_Saved entries_.
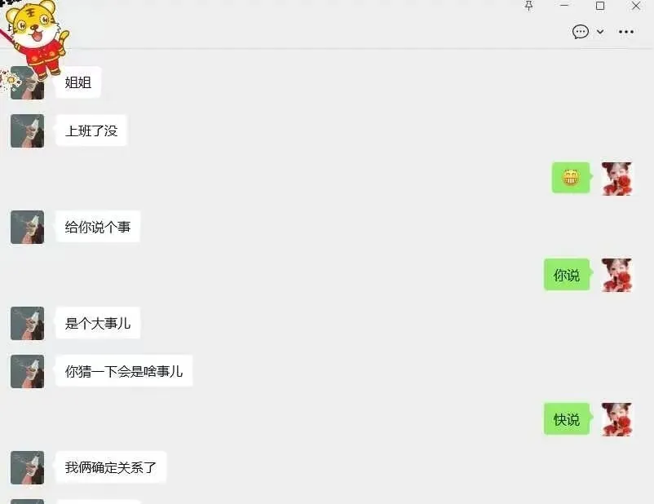Viewport: 654px width, 504px height.
Task: Expand the chevron next to chat bubble
Action: click(600, 32)
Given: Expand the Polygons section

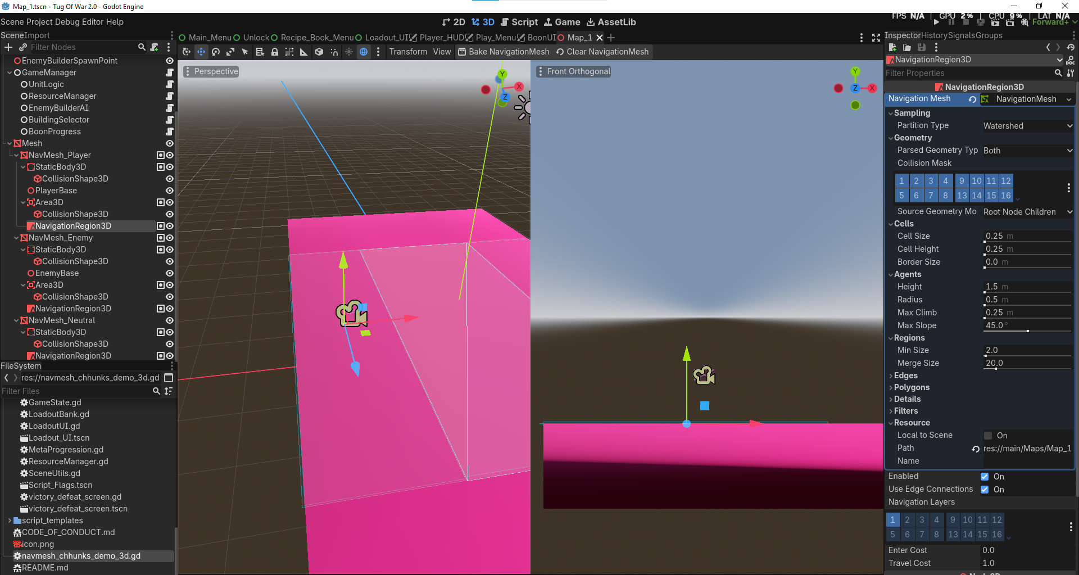Looking at the screenshot, I should (912, 387).
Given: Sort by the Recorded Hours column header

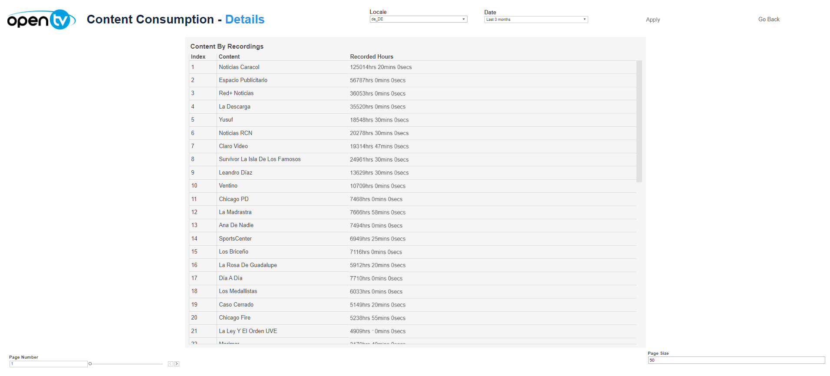Looking at the screenshot, I should 372,57.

_INSTRUCTIONS TO FOLLOW_.
Each line from the one containing "Given: Expand the Polygons section" through the last line of the entries above is to be extracted exactly. Pictures are not part of the copy.

_TASK RESULT_.
Given: Expand the Polygons section

Looking at the screenshot, I should (912, 387).
Given: Sort by the Recorded Hours column header

Looking at the screenshot, I should 372,57.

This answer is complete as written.